- _TASK REQUIREMENTS_
Every entry must be transcribed exactly. Pictures are not part of the copy.

Collected data:
=== Section Start ===

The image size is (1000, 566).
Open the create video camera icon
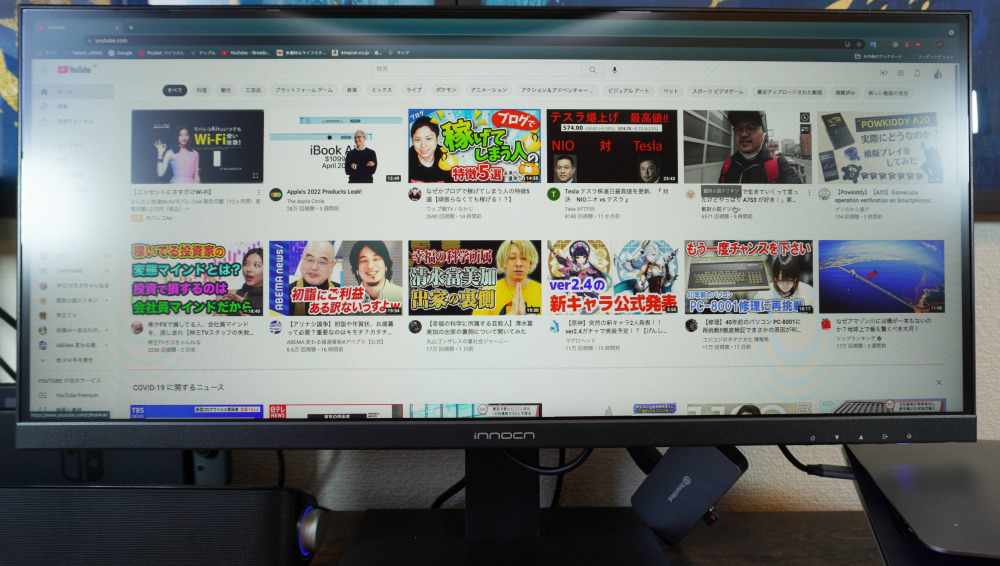(x=883, y=72)
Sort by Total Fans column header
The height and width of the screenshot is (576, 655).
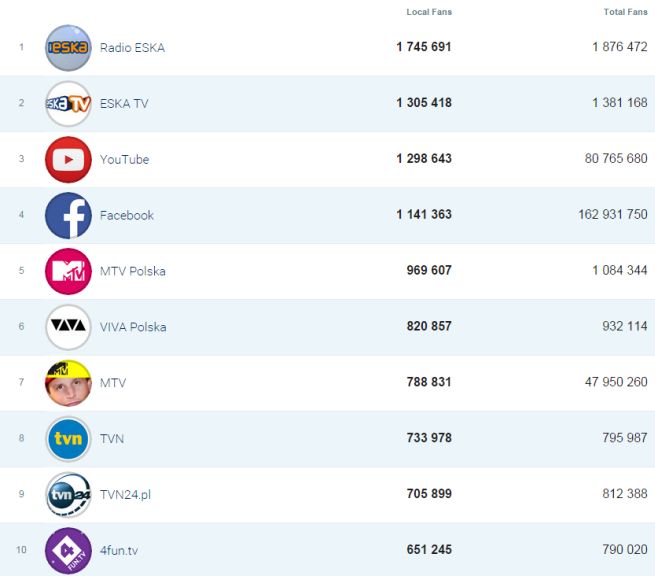(625, 12)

=== Section End ===

- _OUTPUT BELOW_
The image size is (1000, 566).
Open the create video camera icon
(x=883, y=72)
Sort by Total Fans column header
The height and width of the screenshot is (576, 655).
(625, 12)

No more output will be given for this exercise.